Geni Teixeira de Souza está entre as agricultoras que doou parte da sua produção às comunidades de Curitiba. Ela é moradora do assentamento Valmir Motta, em Cascavel, e faz parte da direção do MST na região. “A gente reuniu alimentos para quem veio da jornada de lutas poder se alimentar aqui, mas também para prestar a solidariedade com os urbanos que precisam”, explicou.
“Isso é muito gratificante para nós. Eu mesma fico imaginando que tem coisa que não preciso mais comprar, que eu produzo. Olho para mesa da gente e vejo que ali tem as mãos de quem trabalha. Lá no assentamento um produz uma coisa, outro produz outra. Então a gente troca e se alimenta do que as outras famílias também produzem”, contou a Sem Terra, que integra também a Cooperativa de Produção e Comercialização da Reforma Agrária e Agricultura Familiar (COPCRAF).

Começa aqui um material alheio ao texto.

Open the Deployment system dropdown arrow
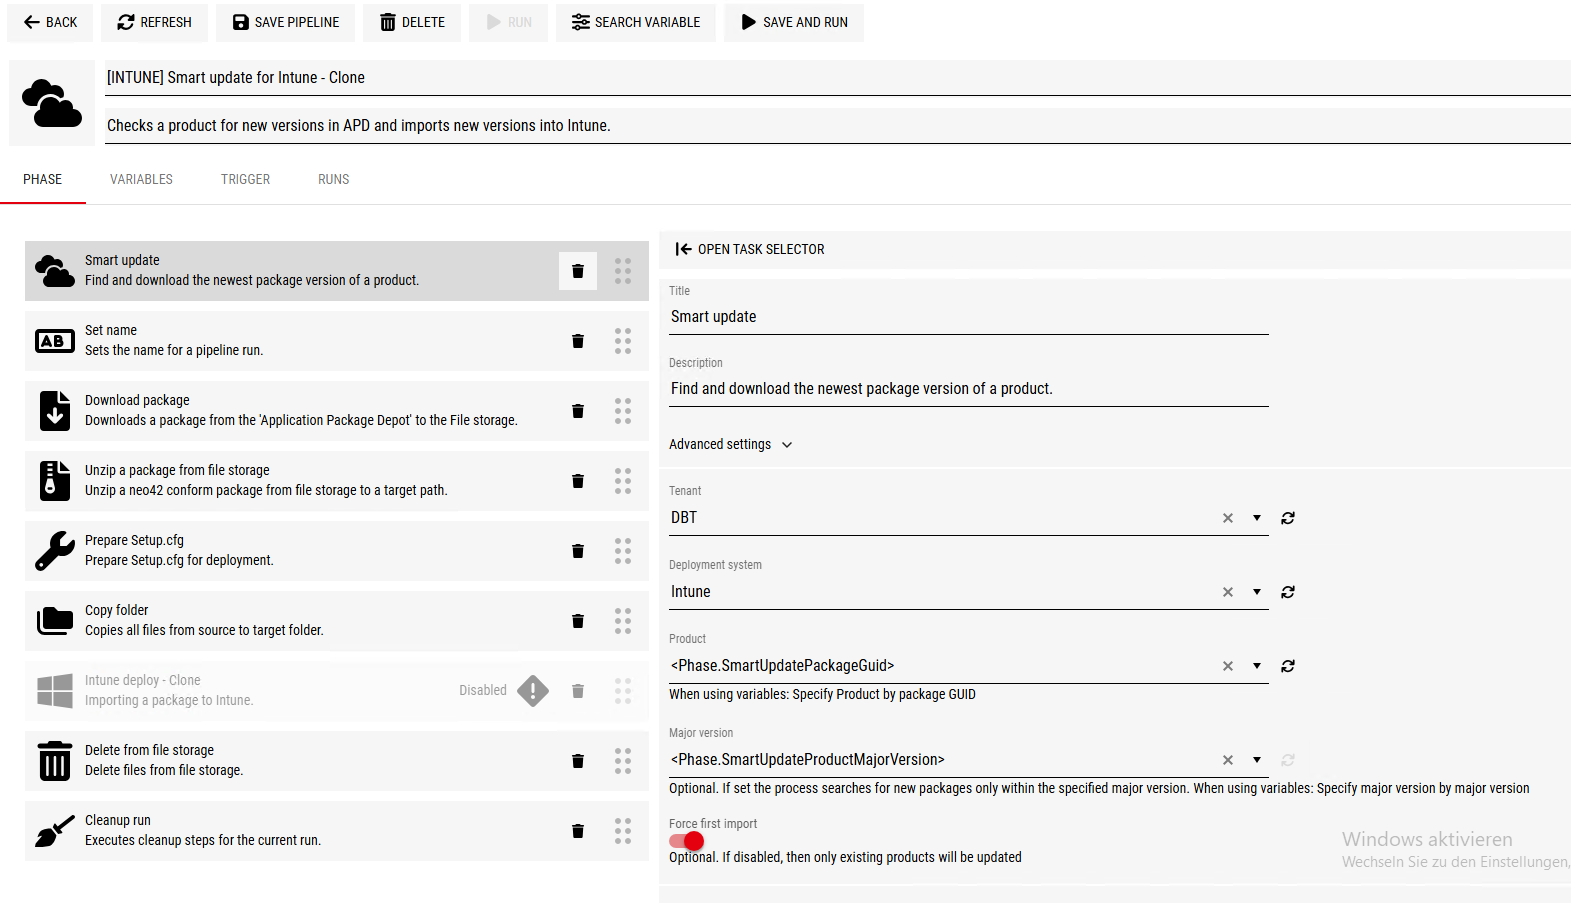Screen dimensions: 1571x903 pos(1257,592)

Um dos mutirões de doação ocorreu em quatro ocupações do bairro Cidade Industrial de Curitiba (CIC) – Tiradentes, Nova Primavera, 29 de Março e Dona Cida -, que receberam uma tonelada de alimentos, vindos de diversas comunidades do MST, incluindo a produção orgânica das famílias ligadas à Cooperativa Terra Viva e pelo assentamento Contestado, da Lapa.

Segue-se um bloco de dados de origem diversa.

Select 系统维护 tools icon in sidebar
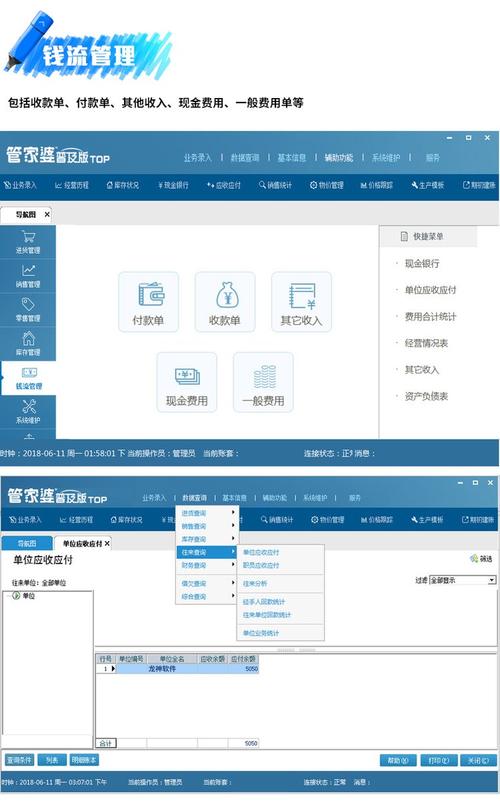Viewport: 500px width, 804px height. [28, 412]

A outra ação de solidariedade aconteceu no Centro Educacional Infantil (CEI) Maria Cazetta, localizado no bairro de Uberaba, com a doação de 300 litros de iogurte e 100 peças de queijos vindos da Cooperativa da Reforma Agrária Campo Vivo de Arapongas-PR. Os Sem Terra também fizeram um mutirão para a revitalização do espaço.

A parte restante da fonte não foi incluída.